WHAT IS NEEDED |
Copy the lines below, word for word, from the first through the line containing "Task: Click the". Leave the pictures out.

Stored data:
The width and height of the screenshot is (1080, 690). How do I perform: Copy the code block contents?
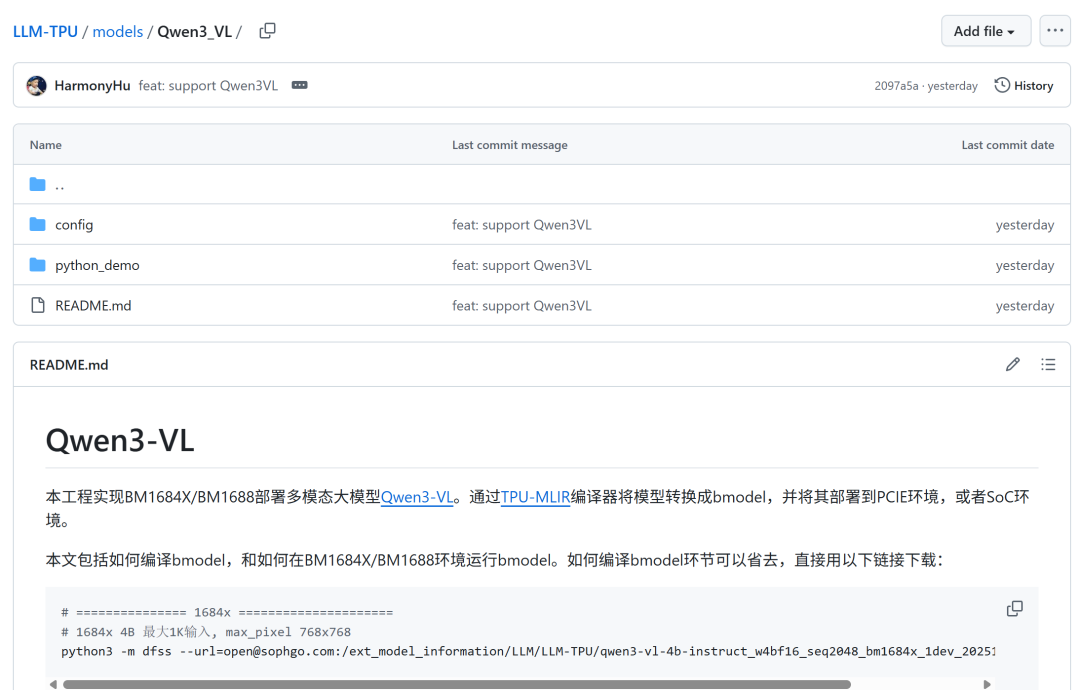tap(1014, 609)
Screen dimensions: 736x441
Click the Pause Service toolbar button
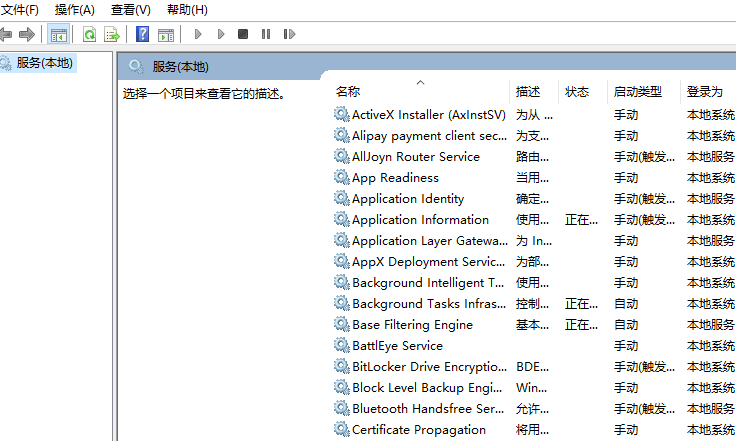(x=266, y=34)
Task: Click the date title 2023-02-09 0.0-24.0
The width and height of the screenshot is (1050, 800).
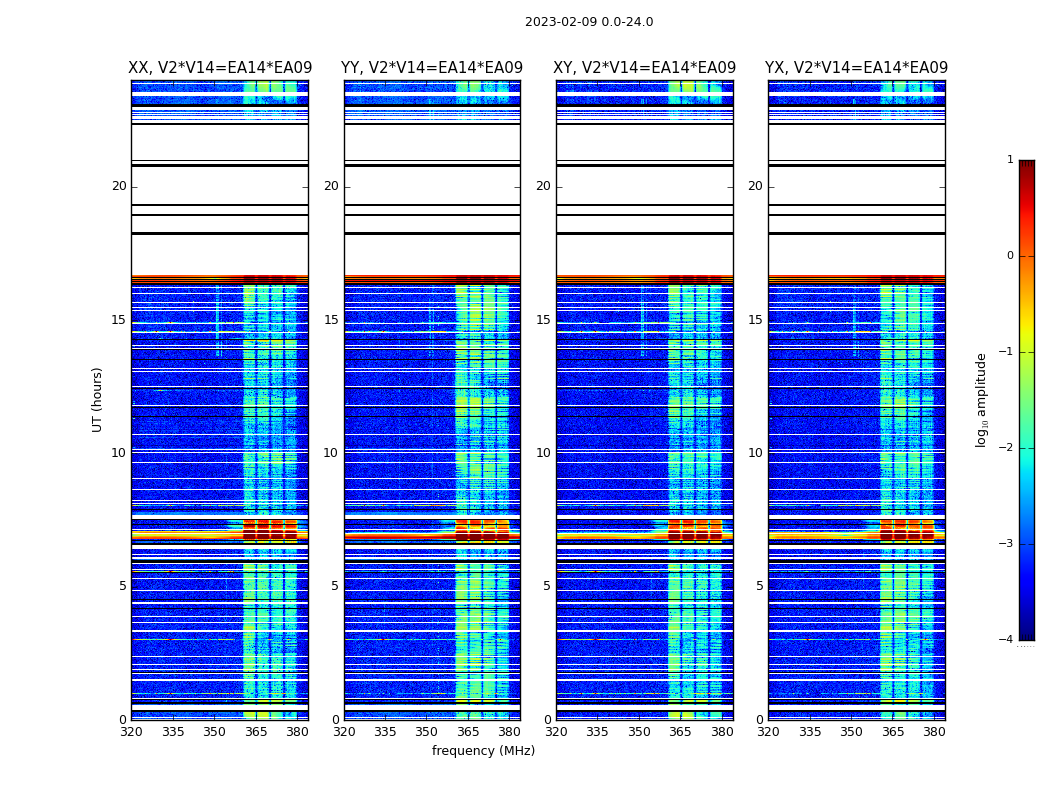Action: click(588, 22)
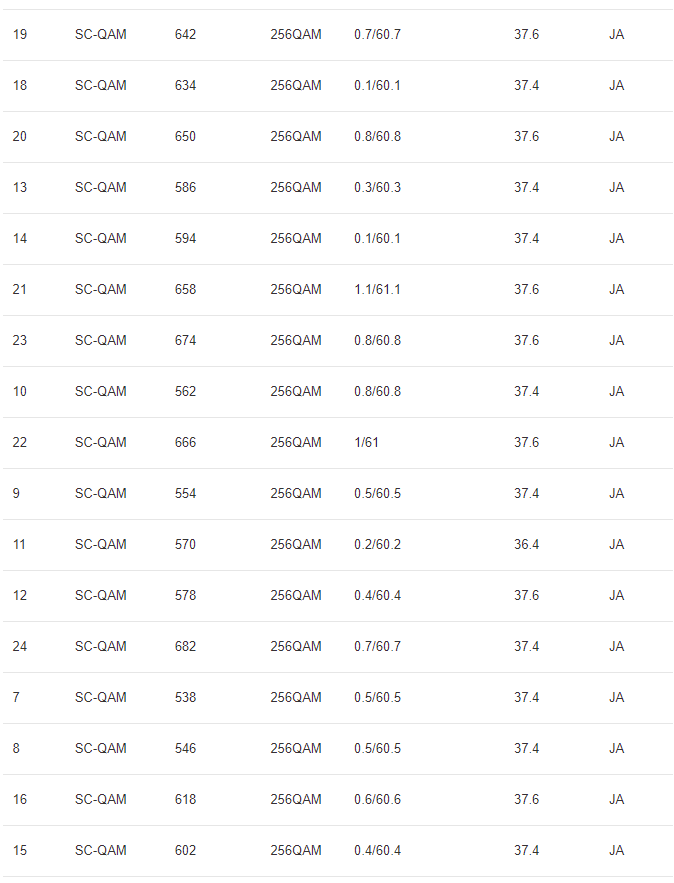Click JA in the channel 10 row

616,392
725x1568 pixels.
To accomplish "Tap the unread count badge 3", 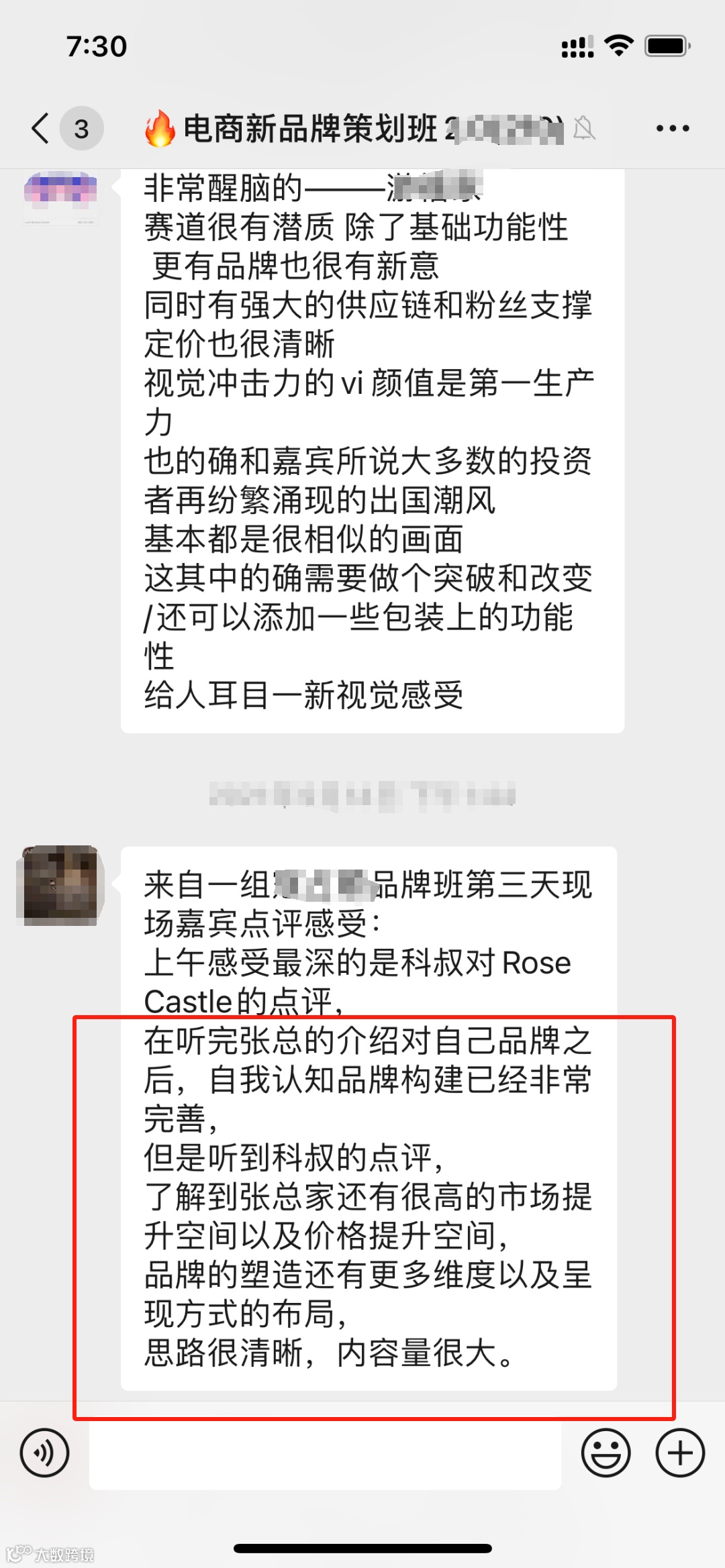I will pos(81,128).
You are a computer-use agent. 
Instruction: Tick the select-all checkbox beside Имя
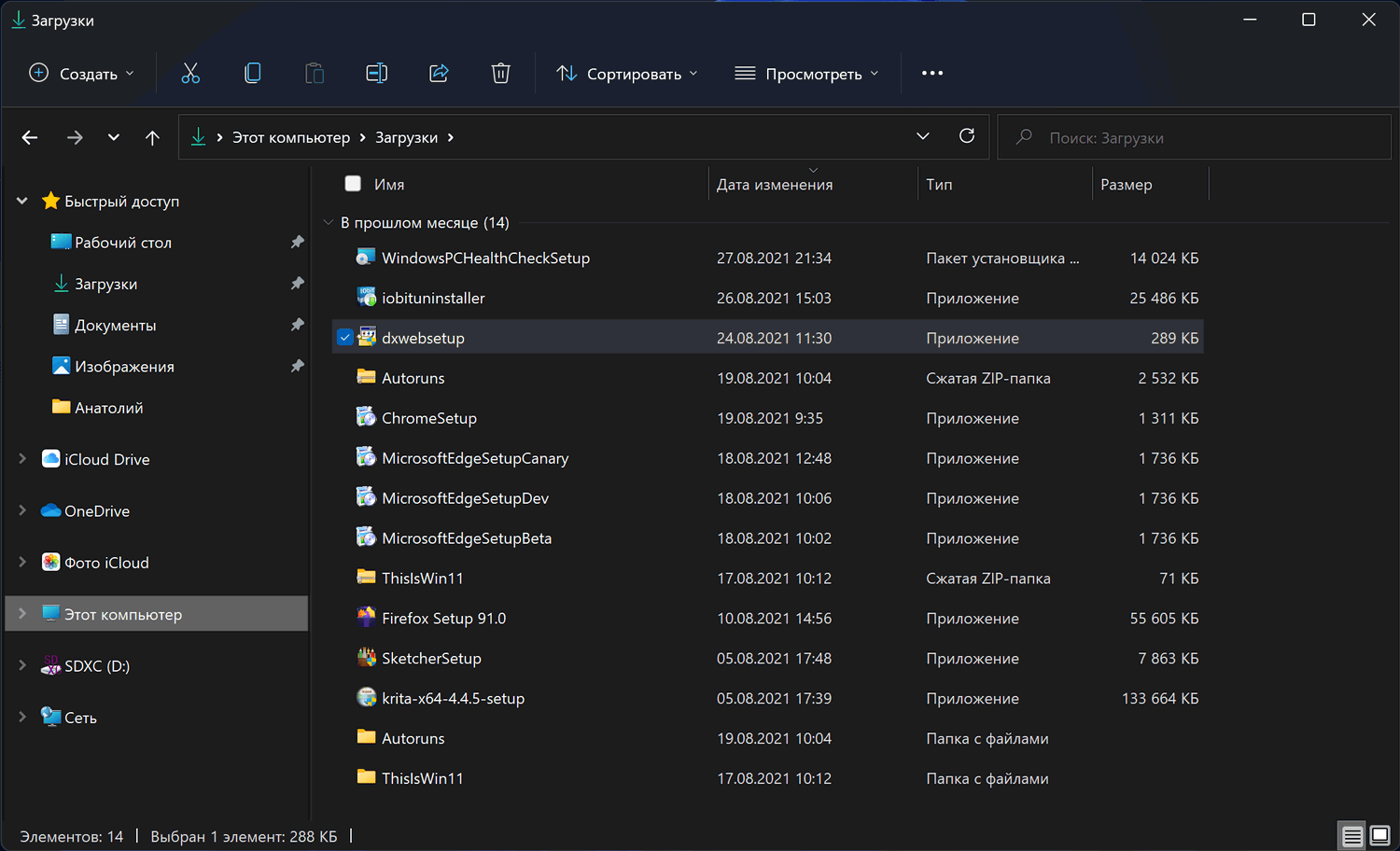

EXERCISE OUTPUT |
The width and height of the screenshot is (1080, 690). How do I perform: Copy the code block contents?
tap(1014, 609)
Screen dimensions: 736x441
Click the Pause Service toolbar button
(x=266, y=34)
Task: Click the date title 2023-02-09 0.0-24.0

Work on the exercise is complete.